The same principle applies to your information infrastructure. If finding a source you read three months ago takes twenty minutes of folder-hunting, your loop is too slow. If your research notes live in five different apps, you're adding friction to every synthesis step. Consolidating your research materials into one searchable library is the information equivalent of writing a good experiment harness: it makes everything downstream faster.

Stare at the outputs

A descending loss curve is not analysis. It's reassurance. Your experiments throw off far more information than you consume: transcripts, failure cases, the strange tail of the distribution. Most of it dies unread in a logs folder.

Andrew Ng has taught the same unglamorous move for over a decade because nothing beats it: pull a hundred failures, read all of them, sort them into piles, attack the biggest pile. It works on models and it works on evaluations, where a benchmark you've never read transcripts from is a benchmark you don't actually understand.

One transcript of something going properly wrong will teach you more than the next decimal point of accuracy ever will. The outputs are talking to you. Most researchers aren't listening because the listening is tedious and the loss curve is right there, going down, looking encouraging.

Find your people

Hamming noticed a pattern in who ended up doing important work. Colleagues with closed office doors got more done in any given year. Colleagues with open doors did the work that mattered, because the interruptions carried information about what the world actually needed.

Generosity compounds in research like nothing else. Replicate a result and share what you find. Release the tool you built for yourself. Explain something hard in plain language. The returns arrive sideways, months later, as the collaboration or the reference or the role you couldn't have applied for.

The collaborator who tells you an idea is bad before you invest three months is worth more than compute. That relationship can't be bought. It can only be earned by being the person who does the same for others.

The long game

Pasteur said luck favours the prepared mind, and Hamming built a career philosophy on top of it: knowledge and productivity compound like interest. The daily edges look trivial in isolation. What you read, what you record, how fast your loop runs, who you argue with. Give them a few years and they produce careers that look like luck from the outside.

Start compounding earlier than feels necessary. Future you already knows this was the cheap part.

Frequently asked questions

How do I find important problems in my field?

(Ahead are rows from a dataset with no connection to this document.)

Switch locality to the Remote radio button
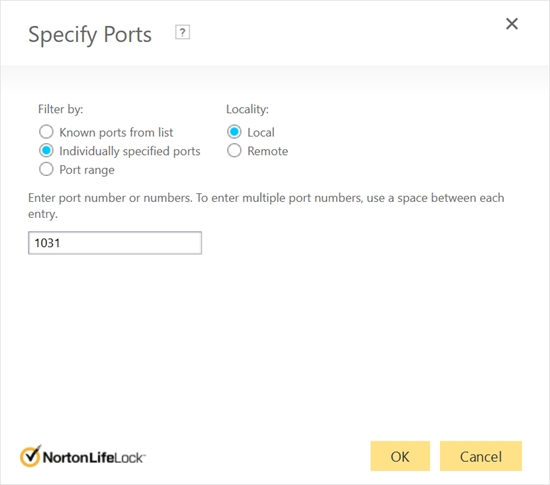This screenshot has height=485, width=550. coord(234,150)
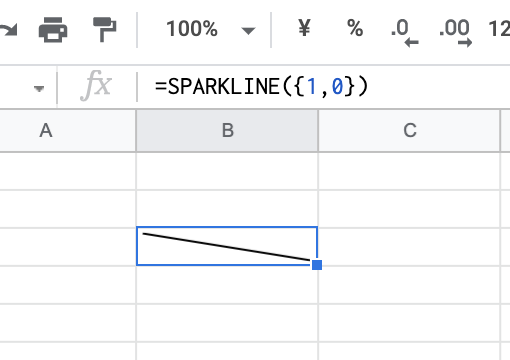Screen dimensions: 510x360
Task: Apply percent format icon
Action: click(355, 28)
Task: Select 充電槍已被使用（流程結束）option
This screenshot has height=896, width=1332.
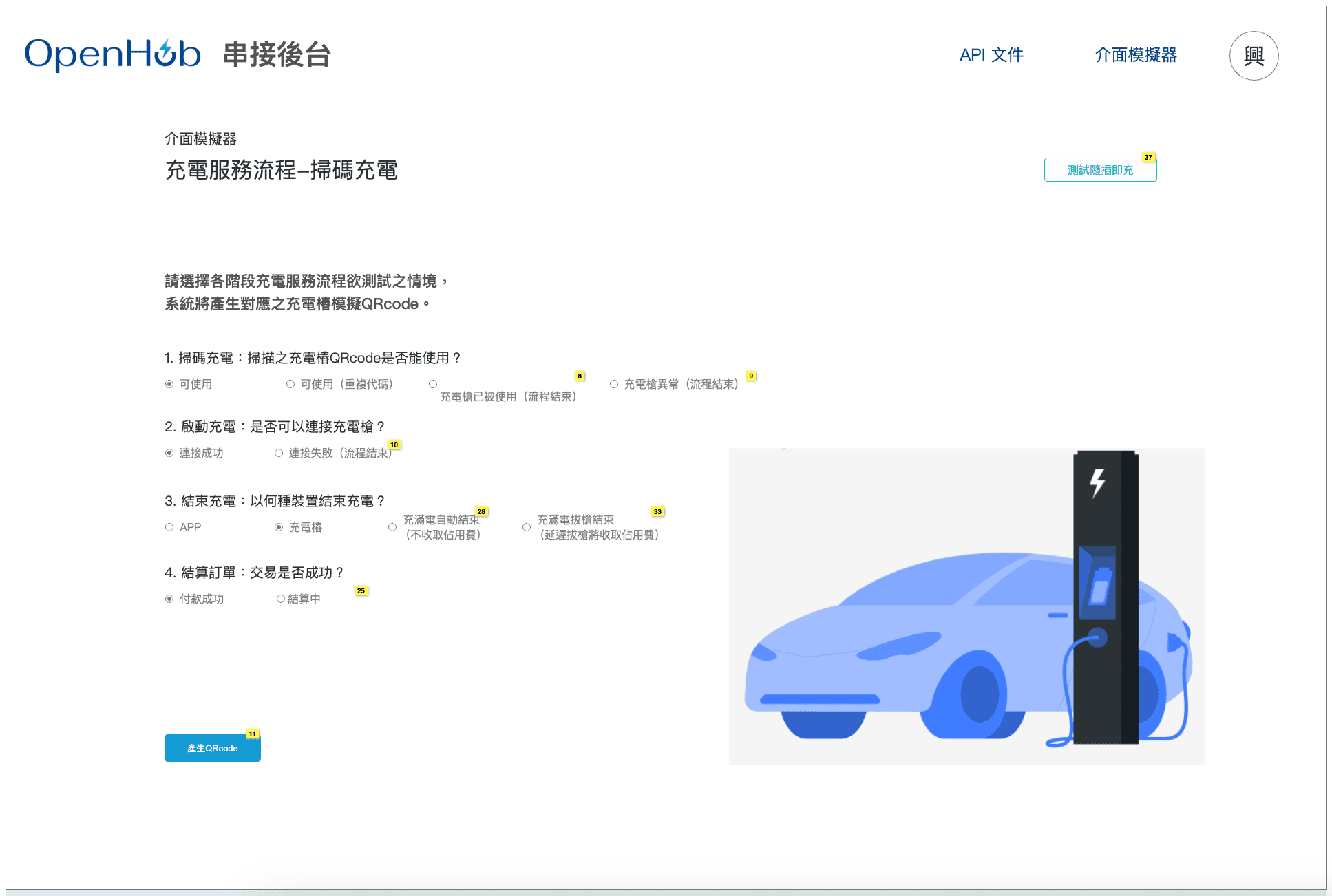Action: click(x=433, y=384)
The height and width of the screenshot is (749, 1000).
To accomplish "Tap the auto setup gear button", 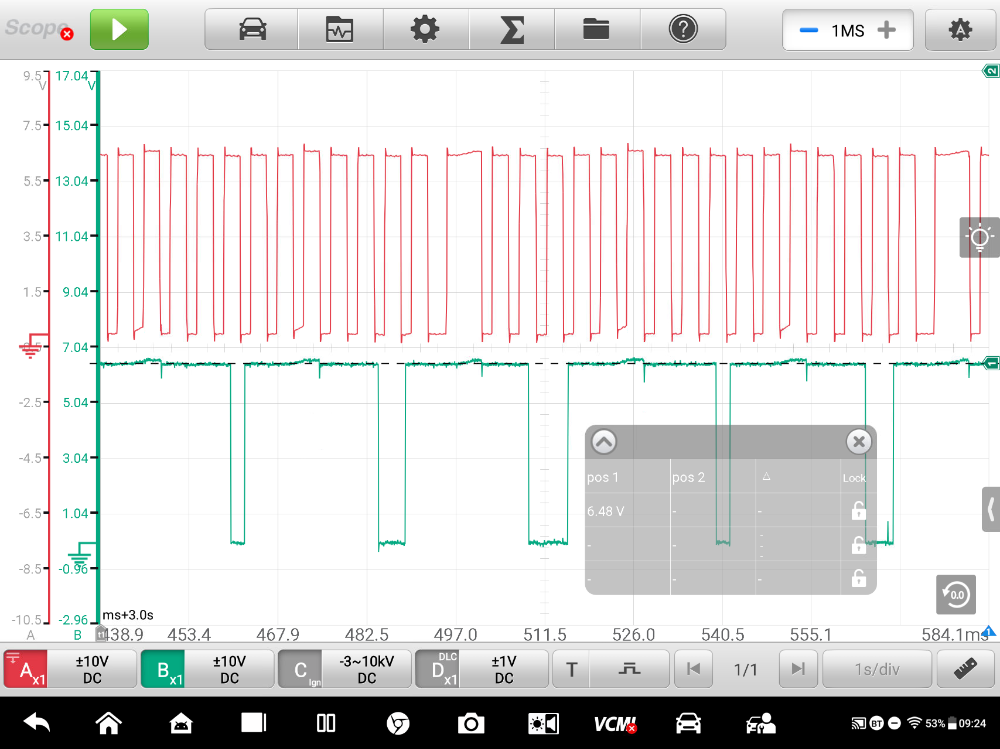I will pos(960,30).
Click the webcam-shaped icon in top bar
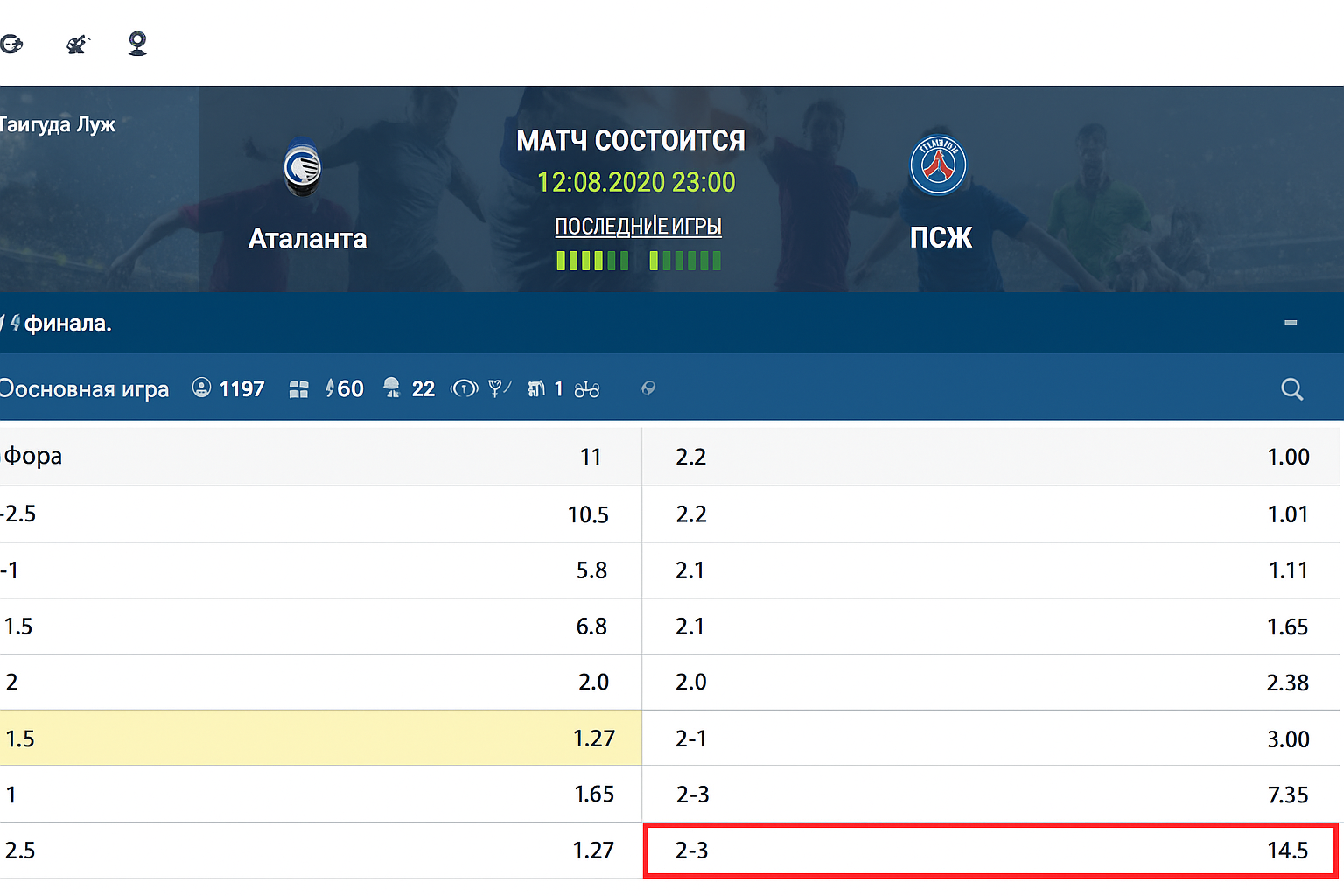The width and height of the screenshot is (1344, 896). 137,44
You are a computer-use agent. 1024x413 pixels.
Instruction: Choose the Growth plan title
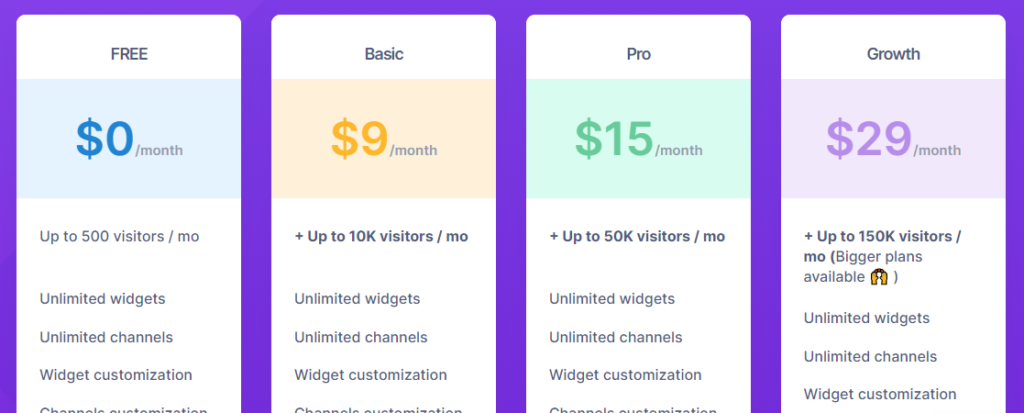click(893, 54)
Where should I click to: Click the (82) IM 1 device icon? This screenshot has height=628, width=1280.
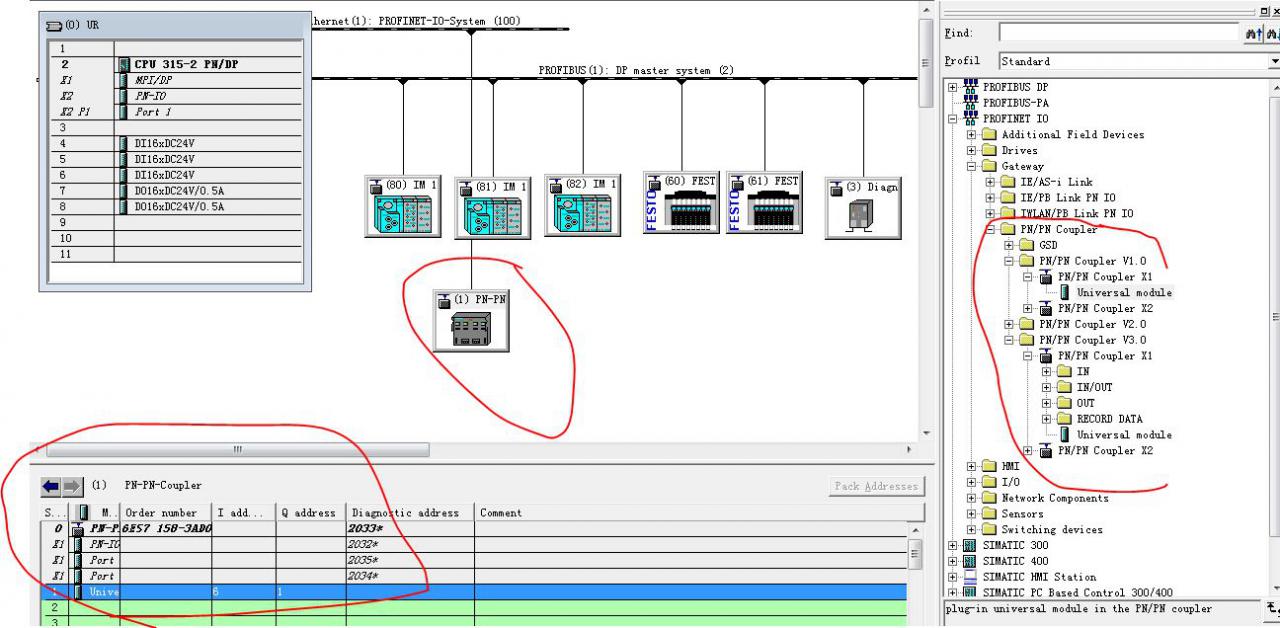582,205
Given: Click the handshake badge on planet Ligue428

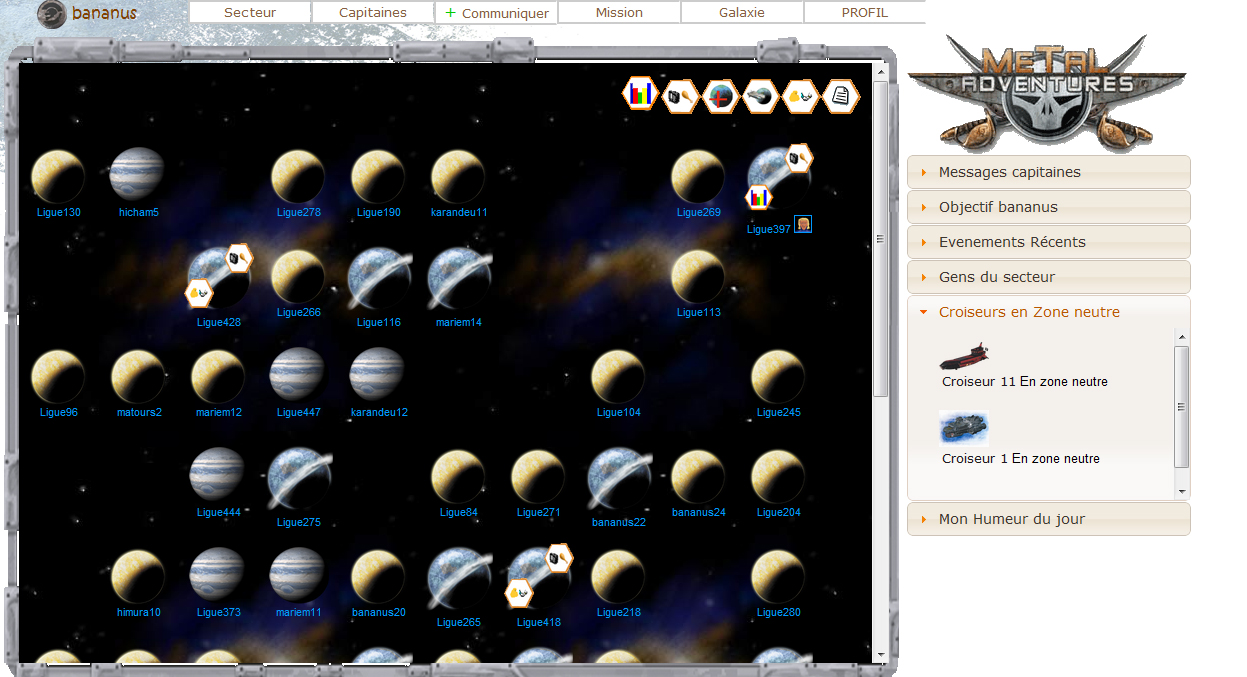Looking at the screenshot, I should click(199, 293).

Read broadly, especially outside your immediate subfield. Talk to practitioners who use research outputs and ask what's actually hard in their work. Keep a list of questions that surprise you and revisit it monthly. The important problems are usually not the fashionable ones; they're the ones that, if solved, would change what's possible.

How do I get better at reading papers?

Read the abstract and conclusion first to understand the claim before you read the method. Cover the results and predict them from the method. Read the limitations section, which is usually the most honest part. Annotate as you go and write a brief literature note afterwards. The goal is engagement, not consumption.

How much time should I spend reading vs doing?

There's no universal ratio, but if you haven't run an experiment in two weeks, you're probably reading too much. If you're running experiments without being able to articulate what question they answer, you're probably not reading enough. The two should feed each other: reading generates hypotheses, experiments test them, results send you back to reading with sharper questions.

How do I build a network as an early-career researcher?

By producing useful public work. Write clear explanations. Share tools and replication results. Engage with other people's work specifically and substantively rather than generically. The network forms around the work, not around the networking.